DATA FOR REVIEW |

....

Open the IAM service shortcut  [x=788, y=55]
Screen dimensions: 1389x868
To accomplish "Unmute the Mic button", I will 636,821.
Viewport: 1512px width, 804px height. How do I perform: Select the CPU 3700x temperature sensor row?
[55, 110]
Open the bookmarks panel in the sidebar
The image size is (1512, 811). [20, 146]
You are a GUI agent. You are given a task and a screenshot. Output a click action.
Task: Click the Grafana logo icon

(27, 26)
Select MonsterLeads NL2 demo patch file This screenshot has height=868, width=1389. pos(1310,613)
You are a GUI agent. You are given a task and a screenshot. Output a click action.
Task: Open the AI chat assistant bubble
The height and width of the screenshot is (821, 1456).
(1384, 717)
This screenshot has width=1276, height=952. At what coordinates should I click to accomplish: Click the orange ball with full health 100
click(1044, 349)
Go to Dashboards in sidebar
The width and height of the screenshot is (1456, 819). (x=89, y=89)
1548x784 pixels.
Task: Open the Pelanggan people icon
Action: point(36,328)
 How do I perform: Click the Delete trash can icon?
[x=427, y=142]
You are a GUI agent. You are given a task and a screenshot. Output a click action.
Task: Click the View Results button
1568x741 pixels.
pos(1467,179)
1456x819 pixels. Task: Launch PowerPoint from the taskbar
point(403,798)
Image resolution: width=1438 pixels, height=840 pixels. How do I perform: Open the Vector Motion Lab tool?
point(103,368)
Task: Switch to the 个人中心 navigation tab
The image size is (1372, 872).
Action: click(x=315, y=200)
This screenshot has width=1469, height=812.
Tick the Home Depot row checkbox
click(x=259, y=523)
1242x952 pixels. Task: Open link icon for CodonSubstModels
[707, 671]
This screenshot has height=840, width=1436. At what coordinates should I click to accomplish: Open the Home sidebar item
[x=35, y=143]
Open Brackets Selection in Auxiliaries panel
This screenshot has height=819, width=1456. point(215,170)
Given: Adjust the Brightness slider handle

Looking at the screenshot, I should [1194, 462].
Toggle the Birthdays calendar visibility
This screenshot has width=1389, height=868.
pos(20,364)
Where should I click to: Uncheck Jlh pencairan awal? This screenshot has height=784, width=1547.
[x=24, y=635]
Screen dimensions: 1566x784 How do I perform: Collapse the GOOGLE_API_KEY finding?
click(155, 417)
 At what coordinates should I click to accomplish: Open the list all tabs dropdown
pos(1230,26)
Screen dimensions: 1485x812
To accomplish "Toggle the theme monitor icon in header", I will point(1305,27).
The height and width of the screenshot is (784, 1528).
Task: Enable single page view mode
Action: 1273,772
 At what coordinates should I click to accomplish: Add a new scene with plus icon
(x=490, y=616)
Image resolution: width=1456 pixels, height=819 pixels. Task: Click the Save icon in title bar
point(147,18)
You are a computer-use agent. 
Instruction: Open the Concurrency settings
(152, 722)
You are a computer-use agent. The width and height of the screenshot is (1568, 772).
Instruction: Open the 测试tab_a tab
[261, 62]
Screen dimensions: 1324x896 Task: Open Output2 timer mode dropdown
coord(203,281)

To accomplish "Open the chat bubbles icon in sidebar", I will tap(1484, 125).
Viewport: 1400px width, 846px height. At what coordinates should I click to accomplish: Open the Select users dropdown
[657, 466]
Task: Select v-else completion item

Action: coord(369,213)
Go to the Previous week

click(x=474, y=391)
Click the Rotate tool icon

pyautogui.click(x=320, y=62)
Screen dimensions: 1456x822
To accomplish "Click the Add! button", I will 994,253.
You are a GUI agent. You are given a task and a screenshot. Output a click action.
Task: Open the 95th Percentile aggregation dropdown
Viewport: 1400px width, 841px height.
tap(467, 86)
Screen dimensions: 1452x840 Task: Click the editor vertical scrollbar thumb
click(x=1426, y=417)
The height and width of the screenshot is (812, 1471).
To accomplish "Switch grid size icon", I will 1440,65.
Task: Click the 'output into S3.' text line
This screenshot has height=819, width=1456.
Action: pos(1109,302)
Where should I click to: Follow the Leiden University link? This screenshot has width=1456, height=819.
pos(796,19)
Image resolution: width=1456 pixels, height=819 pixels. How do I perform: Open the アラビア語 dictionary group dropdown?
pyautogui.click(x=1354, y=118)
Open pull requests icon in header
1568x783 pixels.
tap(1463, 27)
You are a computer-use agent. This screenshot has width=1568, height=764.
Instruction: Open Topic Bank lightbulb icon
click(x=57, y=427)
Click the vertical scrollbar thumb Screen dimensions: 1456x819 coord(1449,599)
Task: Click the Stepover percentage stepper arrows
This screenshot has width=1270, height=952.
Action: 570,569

....

DIRECTIONS FOR THIS TASK | What lines of the data contain the string "chat"? List them.

TASK RESPONSE |
Task: Open the AI chat assistant bubble
To accomplish "Open the chat bubbles icon in sidebar", I will tap(1484, 125).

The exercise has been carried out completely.